In any event, the situation for Boston is pretty bleak right now - they're in the midst of a long West coast road trip that isn't going well. They split a series against one of the worst teams in baseball, a Mariners squad whose lineup probably wouldn't start for Pawtucket (they're dead last in the AL in runs scored, and I do mean 'dead'). Since the second half began, we've scored 34 runs in 11 games: a little more than 3 runs per game. That might work for Clay and Lester, but Wakefield, Matsuzaka, Lackey and Beckett all need more to work with. (Click Continue Reading for more.)
Boston seemed deceptively good before. The offense was providing an average of 5.46 runs per game and picking up our mediocre pitching. Lackey has an excellent W-L largely because he received a ton of run support, not because he has pitched especially well. But just as portfolios of subprime real estate lose their luster when housing prices collapse, so do offenses that come to depend on subprime players like Eric Patterson, Jeremy Hermida, and Bill Hall. With half the lineup replaced by AAA podpeople, the slightest hiccup or slump from one of the remaining starters has a disastrous effect on our run-production.
What can be done? More tactically-minded people can speculate on white knights that might ride in during the trade deadline to slay our dragons and rescue our playoff chances. More optimistic folk will conclude that we finally have the rotation in order (Matsuzaka 5th, Wake banished to the pen, Beckett healthy and Lackey pitching better), and our starting position players will return eventually.

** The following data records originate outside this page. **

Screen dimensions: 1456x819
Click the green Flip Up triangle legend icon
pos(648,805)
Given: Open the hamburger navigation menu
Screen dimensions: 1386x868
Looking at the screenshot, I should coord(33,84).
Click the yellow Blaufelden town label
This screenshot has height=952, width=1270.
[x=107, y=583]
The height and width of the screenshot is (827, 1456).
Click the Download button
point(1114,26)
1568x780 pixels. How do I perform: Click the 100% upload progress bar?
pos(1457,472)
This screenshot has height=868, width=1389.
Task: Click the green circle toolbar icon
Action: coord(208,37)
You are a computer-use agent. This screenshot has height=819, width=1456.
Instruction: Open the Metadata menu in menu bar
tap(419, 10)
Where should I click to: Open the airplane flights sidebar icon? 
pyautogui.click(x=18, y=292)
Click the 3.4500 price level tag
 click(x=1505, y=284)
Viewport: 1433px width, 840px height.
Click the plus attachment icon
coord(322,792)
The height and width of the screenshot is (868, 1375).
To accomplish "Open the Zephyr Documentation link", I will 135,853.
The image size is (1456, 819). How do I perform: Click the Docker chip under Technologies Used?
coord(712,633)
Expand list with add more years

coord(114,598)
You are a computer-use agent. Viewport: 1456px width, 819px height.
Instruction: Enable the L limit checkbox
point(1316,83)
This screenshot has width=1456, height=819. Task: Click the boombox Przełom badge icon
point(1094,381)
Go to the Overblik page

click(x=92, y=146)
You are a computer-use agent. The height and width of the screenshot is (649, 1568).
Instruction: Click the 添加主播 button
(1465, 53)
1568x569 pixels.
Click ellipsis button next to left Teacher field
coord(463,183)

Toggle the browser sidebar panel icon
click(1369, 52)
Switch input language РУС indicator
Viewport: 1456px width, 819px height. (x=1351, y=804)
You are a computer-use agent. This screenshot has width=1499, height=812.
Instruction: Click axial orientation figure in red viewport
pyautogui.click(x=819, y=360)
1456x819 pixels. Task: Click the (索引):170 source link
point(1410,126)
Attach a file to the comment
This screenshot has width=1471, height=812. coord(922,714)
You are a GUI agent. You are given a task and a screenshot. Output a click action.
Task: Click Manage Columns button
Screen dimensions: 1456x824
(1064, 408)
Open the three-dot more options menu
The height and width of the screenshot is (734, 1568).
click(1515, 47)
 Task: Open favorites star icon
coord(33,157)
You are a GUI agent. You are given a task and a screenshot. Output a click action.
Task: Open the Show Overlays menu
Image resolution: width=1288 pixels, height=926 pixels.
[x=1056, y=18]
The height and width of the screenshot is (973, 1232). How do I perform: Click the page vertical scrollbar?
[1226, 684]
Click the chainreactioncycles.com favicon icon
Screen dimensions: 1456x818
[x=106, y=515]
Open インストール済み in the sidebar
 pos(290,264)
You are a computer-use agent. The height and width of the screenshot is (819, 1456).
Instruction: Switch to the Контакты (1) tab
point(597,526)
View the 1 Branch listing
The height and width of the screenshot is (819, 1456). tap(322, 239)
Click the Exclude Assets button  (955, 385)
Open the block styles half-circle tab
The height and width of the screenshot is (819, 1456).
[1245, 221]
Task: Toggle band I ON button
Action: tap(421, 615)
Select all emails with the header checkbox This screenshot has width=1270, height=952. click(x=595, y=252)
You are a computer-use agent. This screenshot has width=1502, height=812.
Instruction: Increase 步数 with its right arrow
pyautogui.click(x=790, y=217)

My take is more fatalistic: whatever will be, will be. It will come down to the team getting healthy and playing signiticantly better. If the Sox don't accomplish this, there will be recriminations directed at Theo and his amazing $170 million injury-development machine; at Tito for his glacial hook; at Wally for his failure to cheerlead with the proper intensity. But in the end, these are just placeholders, convenient scapegoats - it's up to the players on the field to perform. How that goes is anyone's guess, but I don't like what we're seeing so far.